Work task:
Return the records that follow, matching each one exactly.

((

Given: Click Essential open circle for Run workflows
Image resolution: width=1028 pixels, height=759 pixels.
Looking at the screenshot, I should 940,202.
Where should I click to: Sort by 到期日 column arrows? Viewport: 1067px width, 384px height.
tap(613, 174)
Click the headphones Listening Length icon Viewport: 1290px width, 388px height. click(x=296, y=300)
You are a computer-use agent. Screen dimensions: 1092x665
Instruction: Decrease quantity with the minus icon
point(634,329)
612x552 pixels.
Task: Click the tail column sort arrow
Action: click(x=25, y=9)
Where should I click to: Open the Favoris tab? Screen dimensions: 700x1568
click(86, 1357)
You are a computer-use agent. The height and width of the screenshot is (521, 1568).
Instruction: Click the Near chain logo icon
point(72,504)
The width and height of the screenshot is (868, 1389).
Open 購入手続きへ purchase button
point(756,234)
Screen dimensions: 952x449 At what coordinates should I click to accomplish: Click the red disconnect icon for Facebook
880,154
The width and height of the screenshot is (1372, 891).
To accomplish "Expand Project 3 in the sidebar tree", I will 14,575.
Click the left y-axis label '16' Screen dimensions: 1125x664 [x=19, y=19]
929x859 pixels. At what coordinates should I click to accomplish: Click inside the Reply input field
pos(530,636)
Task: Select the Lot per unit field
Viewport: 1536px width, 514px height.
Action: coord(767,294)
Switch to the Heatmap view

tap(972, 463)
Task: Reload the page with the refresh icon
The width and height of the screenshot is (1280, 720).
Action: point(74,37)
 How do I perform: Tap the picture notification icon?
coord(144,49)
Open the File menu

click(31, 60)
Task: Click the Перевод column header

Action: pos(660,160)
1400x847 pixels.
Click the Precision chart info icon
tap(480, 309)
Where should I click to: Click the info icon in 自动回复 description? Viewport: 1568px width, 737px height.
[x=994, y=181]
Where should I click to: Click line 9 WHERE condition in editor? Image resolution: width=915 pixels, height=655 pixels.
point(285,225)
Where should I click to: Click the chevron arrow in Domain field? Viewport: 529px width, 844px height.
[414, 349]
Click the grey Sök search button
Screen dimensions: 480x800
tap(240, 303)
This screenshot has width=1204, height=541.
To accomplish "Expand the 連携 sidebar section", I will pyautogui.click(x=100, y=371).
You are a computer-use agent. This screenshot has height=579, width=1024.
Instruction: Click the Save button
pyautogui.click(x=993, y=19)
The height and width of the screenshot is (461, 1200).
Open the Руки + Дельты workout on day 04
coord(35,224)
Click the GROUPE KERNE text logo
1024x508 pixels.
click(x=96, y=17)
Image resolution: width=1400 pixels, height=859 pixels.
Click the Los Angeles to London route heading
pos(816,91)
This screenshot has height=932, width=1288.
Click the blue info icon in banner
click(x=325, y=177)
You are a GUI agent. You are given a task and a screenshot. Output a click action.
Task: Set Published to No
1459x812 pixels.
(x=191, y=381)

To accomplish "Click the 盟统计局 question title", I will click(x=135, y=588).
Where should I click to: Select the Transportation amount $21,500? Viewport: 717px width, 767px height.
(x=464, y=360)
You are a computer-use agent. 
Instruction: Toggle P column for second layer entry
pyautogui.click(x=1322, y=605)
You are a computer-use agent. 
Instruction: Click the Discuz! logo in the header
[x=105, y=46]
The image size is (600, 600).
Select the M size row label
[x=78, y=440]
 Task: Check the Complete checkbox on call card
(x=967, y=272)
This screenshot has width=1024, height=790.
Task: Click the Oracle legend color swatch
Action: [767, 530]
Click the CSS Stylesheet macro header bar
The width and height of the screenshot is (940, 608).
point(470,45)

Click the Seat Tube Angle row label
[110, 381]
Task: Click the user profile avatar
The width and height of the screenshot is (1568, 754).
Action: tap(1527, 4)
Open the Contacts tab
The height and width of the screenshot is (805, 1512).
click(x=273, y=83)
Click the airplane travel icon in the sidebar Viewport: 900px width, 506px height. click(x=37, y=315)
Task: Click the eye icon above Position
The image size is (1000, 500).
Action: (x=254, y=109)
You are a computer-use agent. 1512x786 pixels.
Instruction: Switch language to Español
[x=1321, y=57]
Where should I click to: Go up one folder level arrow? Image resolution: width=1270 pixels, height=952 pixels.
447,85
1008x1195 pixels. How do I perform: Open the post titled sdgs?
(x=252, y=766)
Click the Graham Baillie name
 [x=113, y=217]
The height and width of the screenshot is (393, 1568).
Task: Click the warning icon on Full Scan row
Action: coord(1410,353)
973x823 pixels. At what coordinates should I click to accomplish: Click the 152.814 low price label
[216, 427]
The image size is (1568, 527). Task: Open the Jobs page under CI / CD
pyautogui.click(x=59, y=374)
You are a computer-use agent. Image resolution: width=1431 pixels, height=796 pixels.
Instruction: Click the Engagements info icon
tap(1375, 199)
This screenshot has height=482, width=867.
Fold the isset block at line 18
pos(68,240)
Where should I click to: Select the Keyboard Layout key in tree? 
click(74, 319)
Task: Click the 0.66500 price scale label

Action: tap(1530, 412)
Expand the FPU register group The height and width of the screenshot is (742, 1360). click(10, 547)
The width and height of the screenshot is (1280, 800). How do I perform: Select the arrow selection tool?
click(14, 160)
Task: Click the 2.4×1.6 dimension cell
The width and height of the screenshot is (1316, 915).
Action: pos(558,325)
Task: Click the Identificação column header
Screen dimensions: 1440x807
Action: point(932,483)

))

Solved problem:
Given: Click Essential open circle for Run workflows
Image resolution: width=1028 pixels, height=759 pixels.
Looking at the screenshot, I should 940,202.
Where should I click to: Sort by 到期日 column arrows? Viewport: 1067px width, 384px height.
tap(613, 174)
Click the headphones Listening Length icon Viewport: 1290px width, 388px height. click(x=296, y=300)
You are a computer-use agent. Screen dimensions: 1092x665
Instruction: Decrease quantity with the minus icon
point(634,329)
612x552 pixels.
Task: Click the tail column sort arrow
Action: click(x=25, y=9)
Where should I click to: Open the Favoris tab? Screen dimensions: 700x1568
click(86, 1357)
You are a computer-use agent. The height and width of the screenshot is (521, 1568).
Instruction: Click the Near chain logo icon
point(72,504)
The width and height of the screenshot is (868, 1389).
Open 購入手続きへ purchase button
point(756,234)
Screen dimensions: 952x449 At what coordinates should I click to accomplish: Click the red disconnect icon for Facebook
880,154
The width and height of the screenshot is (1372, 891).
To accomplish "Expand Project 3 in the sidebar tree", I will 14,575.
Click the left y-axis label '16' Screen dimensions: 1125x664 [x=19, y=19]
929x859 pixels. At what coordinates should I click to accomplish: Click inside the Reply input field
pos(530,636)
Task: Select the Lot per unit field
Viewport: 1536px width, 514px height.
Action: coord(767,294)
Switch to the Heatmap view

tap(972, 463)
Task: Reload the page with the refresh icon
The width and height of the screenshot is (1280, 720).
Action: point(74,37)
 How do I perform: Tap the picture notification icon?
coord(144,49)
Open the File menu

click(31, 60)
Task: Click the Перевод column header

Action: pos(660,160)
1400x847 pixels.
Click the Precision chart info icon
tap(480, 309)
Where should I click to: Click the info icon in 自动回复 description? Viewport: 1568px width, 737px height.
[x=994, y=181]
Where should I click to: Click line 9 WHERE condition in editor? Image resolution: width=915 pixels, height=655 pixels.
point(285,225)
Where should I click to: Click the chevron arrow in Domain field? Viewport: 529px width, 844px height.
[414, 349]
Click the grey Sök search button
Screen dimensions: 480x800
tap(240, 303)
This screenshot has width=1204, height=541.
To accomplish "Expand the 連携 sidebar section", I will pyautogui.click(x=100, y=371).
You are a computer-use agent. This screenshot has height=579, width=1024.
Instruction: Click the Save button
pyautogui.click(x=993, y=19)
The height and width of the screenshot is (461, 1200).
Open the Руки + Дельты workout on day 04
coord(35,224)
Click the GROUPE KERNE text logo
1024x508 pixels.
click(x=96, y=17)
Image resolution: width=1400 pixels, height=859 pixels.
Click the Los Angeles to London route heading
pos(816,91)
This screenshot has height=932, width=1288.
Click the blue info icon in banner
click(x=325, y=177)
You are a GUI agent. You are given a task and a screenshot. Output a click action.
Task: Set Published to No
1459x812 pixels.
(x=191, y=381)

To accomplish "Click the 盟统计局 question title", I will click(x=135, y=588).
Where should I click to: Select the Transportation amount $21,500? Viewport: 717px width, 767px height.
(x=464, y=360)
You are a computer-use agent. 
Instruction: Toggle P column for second layer entry
pyautogui.click(x=1322, y=605)
You are a computer-use agent. 
Instruction: Click the Discuz! logo in the header
[x=105, y=46]
The image size is (600, 600).
Select the M size row label
[x=78, y=440]
 Task: Check the Complete checkbox on call card
(x=967, y=272)
This screenshot has width=1024, height=790.
Task: Click the Oracle legend color swatch
Action: [767, 530]
Click the CSS Stylesheet macro header bar
The width and height of the screenshot is (940, 608).
point(470,45)

Click the Seat Tube Angle row label
[110, 381]
Task: Click the user profile avatar
The width and height of the screenshot is (1568, 754).
Action: tap(1527, 4)
Open the Contacts tab
The height and width of the screenshot is (805, 1512).
click(x=273, y=83)
Click the airplane travel icon in the sidebar Viewport: 900px width, 506px height. click(x=37, y=315)
Task: Click the eye icon above Position
The image size is (1000, 500).
Action: (x=254, y=109)
You are a computer-use agent. 1512x786 pixels.
Instruction: Switch language to Español
[x=1321, y=57]
Where should I click to: Go up one folder level arrow? Image resolution: width=1270 pixels, height=952 pixels.
447,85
1008x1195 pixels. How do I perform: Open the post titled sdgs?
(x=252, y=766)
Click the Graham Baillie name
 [x=113, y=217]
The height and width of the screenshot is (393, 1568).
Task: Click the warning icon on Full Scan row
Action: coord(1410,353)
973x823 pixels. At what coordinates should I click to accomplish: Click the 152.814 low price label
[216, 427]
The image size is (1568, 527). Task: Open the Jobs page under CI / CD
pyautogui.click(x=59, y=374)
You are a computer-use agent. Image resolution: width=1431 pixels, height=796 pixels.
Instruction: Click the Engagements info icon
tap(1375, 199)
This screenshot has height=482, width=867.
Fold the isset block at line 18
pos(68,240)
Where should I click to: Select the Keyboard Layout key in tree? 
click(74, 319)
Task: Click the 0.66500 price scale label

Action: tap(1530, 412)
Expand the FPU register group The height and width of the screenshot is (742, 1360). click(10, 547)
The width and height of the screenshot is (1280, 800). How do I perform: Select the arrow selection tool?
click(14, 160)
Task: Click the 2.4×1.6 dimension cell
The width and height of the screenshot is (1316, 915).
Action: pos(558,325)
Task: Click the Identificação column header
Screen dimensions: 1440x807
Action: point(932,483)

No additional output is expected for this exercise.